◆ **Exercise**: Output only the line that contains "Task: Click the Search input field" and the lines after it, all verbatim, through the last one below.

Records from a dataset
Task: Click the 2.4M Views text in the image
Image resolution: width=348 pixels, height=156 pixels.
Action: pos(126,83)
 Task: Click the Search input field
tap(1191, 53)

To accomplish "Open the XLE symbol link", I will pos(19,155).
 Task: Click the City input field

◆ **Exercise output**:
 Task: Click the Search input field
tap(1191, 53)

To accomplish "Open the XLE symbol link", I will pos(19,155).
 Task: Click the City input field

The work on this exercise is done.